The “Good Diet” - Diet and Nutrition



The “Good Diet”

Following publication of the Surgeon General's Report on Nutrition and Health , several U.S. agencies–the American Council on Science and Health, the National Academy of Sciences (NAS), the U.S. Department of Agriculture, and the U.S. Department of Health and Human Services–issued their own dietary guidelines, as summarized below.

Professionally Administered Nutritional Assessments.     There are several ways people can monitor their nutritonal intake to ensure that their diets meet national guidelines. Physicians, nutritionists, and dietitians use several techniques, including physical examinations, to assess a person's nutritional status. Compiling a medical and diet history helps detect nutritional imbalances, deficiencies, usual eating habits and food preferences, and intake of medications, nutritional supplements, and alcohol. Biochemical or clinical laboratory tests (including blood and urine samples) can also directly measure nutrients and detect deficiencies, while other laboratory tests, such as the Schilling test of vitamin B 12 , detect how well a person absorbs certain essential nutrients. Immune function tests measure the type and amount of white blood cells present, which provides an indicator of both the body's nutritional status and resistance to disease.

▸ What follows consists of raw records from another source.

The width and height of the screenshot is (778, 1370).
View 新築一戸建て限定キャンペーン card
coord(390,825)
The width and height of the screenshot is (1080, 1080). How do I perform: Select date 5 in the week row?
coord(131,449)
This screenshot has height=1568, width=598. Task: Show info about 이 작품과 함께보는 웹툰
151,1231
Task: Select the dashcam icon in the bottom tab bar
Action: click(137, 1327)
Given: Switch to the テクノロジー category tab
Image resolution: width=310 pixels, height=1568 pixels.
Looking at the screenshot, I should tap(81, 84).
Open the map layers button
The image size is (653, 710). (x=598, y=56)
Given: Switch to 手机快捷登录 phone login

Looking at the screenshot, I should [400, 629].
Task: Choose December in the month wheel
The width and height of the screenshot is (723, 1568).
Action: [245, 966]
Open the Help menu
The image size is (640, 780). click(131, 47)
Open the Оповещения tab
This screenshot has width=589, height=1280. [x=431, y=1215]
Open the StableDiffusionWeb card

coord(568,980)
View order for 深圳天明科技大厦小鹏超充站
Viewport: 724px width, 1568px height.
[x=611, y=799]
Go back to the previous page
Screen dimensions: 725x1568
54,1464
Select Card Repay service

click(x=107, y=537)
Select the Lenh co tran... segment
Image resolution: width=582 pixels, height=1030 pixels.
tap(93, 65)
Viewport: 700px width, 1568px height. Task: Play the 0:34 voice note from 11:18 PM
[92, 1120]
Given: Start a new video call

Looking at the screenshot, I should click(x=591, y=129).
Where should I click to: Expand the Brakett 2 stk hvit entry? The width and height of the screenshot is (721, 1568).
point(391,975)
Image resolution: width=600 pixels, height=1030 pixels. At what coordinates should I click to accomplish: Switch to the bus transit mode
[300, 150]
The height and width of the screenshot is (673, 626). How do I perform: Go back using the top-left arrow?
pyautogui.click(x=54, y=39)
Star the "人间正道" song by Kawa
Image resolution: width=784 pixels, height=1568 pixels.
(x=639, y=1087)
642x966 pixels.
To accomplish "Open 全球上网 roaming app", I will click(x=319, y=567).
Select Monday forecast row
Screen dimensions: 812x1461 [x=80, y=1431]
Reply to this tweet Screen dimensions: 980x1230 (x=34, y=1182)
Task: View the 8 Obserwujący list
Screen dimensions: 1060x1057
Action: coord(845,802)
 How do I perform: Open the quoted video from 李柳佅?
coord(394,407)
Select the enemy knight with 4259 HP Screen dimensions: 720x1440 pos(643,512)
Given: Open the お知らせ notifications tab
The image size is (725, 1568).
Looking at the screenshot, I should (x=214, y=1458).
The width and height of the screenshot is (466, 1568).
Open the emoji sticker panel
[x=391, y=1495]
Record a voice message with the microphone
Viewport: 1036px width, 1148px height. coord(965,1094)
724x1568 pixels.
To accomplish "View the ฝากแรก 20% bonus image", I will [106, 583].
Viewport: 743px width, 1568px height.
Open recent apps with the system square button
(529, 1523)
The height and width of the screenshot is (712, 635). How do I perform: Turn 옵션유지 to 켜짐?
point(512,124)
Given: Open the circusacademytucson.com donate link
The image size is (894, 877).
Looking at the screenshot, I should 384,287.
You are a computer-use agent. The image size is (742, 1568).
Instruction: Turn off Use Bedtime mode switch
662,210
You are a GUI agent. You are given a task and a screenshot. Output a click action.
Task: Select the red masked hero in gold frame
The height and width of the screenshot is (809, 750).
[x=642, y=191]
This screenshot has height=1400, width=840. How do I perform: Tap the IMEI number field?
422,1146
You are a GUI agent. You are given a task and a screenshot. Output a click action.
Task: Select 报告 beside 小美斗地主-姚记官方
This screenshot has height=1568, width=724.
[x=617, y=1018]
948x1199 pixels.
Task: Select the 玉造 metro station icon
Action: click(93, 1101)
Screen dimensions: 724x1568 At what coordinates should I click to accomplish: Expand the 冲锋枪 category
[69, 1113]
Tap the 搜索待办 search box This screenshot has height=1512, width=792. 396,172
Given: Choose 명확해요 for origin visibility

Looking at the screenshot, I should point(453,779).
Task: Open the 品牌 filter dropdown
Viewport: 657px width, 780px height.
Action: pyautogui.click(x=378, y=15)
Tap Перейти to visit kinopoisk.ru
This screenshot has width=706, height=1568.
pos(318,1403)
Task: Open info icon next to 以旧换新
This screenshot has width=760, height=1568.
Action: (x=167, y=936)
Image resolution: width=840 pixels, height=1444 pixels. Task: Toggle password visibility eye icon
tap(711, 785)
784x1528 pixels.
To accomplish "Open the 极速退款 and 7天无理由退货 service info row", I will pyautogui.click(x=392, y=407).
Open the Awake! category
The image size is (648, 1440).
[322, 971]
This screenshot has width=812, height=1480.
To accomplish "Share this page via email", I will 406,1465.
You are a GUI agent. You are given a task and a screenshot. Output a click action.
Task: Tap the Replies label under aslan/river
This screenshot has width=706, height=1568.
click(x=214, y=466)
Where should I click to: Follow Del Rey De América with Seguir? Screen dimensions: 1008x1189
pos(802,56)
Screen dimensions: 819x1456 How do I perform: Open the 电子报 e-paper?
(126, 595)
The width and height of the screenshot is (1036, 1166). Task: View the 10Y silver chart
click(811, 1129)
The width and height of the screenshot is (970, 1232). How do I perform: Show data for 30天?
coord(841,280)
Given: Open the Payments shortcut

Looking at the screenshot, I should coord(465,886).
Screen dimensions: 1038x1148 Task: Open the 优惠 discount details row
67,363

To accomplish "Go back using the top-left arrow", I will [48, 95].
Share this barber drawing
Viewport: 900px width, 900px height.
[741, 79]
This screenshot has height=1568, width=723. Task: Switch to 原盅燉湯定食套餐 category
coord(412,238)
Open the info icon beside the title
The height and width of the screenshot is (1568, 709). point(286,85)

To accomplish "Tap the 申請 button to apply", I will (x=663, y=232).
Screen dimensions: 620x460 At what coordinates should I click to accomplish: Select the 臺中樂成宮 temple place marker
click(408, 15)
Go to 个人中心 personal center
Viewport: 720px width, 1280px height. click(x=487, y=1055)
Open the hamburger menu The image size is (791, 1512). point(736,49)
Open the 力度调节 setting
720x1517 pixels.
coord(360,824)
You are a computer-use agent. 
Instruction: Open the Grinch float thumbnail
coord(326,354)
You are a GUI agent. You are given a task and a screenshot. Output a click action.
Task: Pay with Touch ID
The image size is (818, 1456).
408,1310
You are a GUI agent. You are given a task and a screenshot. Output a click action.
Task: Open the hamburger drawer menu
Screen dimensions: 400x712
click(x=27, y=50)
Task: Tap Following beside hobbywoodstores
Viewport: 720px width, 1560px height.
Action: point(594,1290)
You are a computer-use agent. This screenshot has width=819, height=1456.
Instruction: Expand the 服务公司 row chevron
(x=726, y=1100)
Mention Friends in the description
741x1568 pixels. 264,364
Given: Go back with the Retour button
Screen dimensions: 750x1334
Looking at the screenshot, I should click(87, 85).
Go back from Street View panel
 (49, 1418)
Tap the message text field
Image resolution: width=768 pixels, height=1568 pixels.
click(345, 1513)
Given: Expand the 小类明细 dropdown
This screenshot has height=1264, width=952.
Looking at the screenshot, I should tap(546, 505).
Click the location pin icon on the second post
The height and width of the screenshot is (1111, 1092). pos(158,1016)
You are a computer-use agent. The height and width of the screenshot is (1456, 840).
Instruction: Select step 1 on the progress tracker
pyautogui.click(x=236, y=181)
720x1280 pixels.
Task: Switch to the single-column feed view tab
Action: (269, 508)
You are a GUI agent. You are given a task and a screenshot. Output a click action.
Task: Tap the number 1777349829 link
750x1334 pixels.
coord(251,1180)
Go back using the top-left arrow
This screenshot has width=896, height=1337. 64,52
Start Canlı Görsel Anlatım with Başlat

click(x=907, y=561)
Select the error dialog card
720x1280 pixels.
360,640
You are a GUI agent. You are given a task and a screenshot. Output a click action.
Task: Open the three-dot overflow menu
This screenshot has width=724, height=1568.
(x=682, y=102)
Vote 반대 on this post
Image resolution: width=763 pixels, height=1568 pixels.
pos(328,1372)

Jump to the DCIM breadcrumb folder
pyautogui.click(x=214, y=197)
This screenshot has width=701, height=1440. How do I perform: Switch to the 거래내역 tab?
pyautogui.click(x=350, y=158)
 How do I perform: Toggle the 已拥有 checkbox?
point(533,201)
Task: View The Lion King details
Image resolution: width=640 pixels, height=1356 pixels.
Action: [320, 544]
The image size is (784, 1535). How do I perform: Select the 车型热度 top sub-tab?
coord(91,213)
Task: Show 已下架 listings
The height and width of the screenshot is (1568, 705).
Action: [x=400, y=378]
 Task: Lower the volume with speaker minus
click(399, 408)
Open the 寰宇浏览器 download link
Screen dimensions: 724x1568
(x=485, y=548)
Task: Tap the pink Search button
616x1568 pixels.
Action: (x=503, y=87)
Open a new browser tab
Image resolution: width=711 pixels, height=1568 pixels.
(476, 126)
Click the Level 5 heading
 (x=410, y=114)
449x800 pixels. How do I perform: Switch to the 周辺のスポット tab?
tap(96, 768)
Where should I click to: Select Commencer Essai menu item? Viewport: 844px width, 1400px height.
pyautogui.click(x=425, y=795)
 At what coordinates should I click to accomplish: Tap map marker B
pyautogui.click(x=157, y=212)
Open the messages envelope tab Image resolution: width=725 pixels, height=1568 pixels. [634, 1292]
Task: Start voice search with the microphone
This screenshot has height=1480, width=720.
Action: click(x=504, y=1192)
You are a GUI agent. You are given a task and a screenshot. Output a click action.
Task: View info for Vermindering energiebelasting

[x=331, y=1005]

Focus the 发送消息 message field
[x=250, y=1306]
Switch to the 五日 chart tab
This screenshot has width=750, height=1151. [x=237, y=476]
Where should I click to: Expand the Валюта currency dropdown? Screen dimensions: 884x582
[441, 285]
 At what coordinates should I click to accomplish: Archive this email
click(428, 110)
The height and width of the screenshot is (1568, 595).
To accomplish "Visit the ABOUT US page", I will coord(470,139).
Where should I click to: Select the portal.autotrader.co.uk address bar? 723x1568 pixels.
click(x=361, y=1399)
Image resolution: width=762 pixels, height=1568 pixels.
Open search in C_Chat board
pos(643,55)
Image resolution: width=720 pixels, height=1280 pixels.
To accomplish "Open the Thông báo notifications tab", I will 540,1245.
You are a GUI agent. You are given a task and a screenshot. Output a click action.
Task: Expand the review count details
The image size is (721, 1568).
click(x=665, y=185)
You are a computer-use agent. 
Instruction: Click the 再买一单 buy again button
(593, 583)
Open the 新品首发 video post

Self-Administered Nutritional Assessments.     In addition to consulting with a physician, people can also conduct a self-administered nutritional assessment to monitor their current diet and their daily food and nutrient intake intelligently. One of the most effective is a food diary, which helps determine factors associated with food consumption such as time of day, place eaten, level of hunger, and mood. Among other advantages, this alternative (along with a food frequency checklist) encourages the diary keeper to assume an active role in achieving dietary goals, and helps people be more conscious of the lifestyle and home factors that affect their food choices and consumption patterns.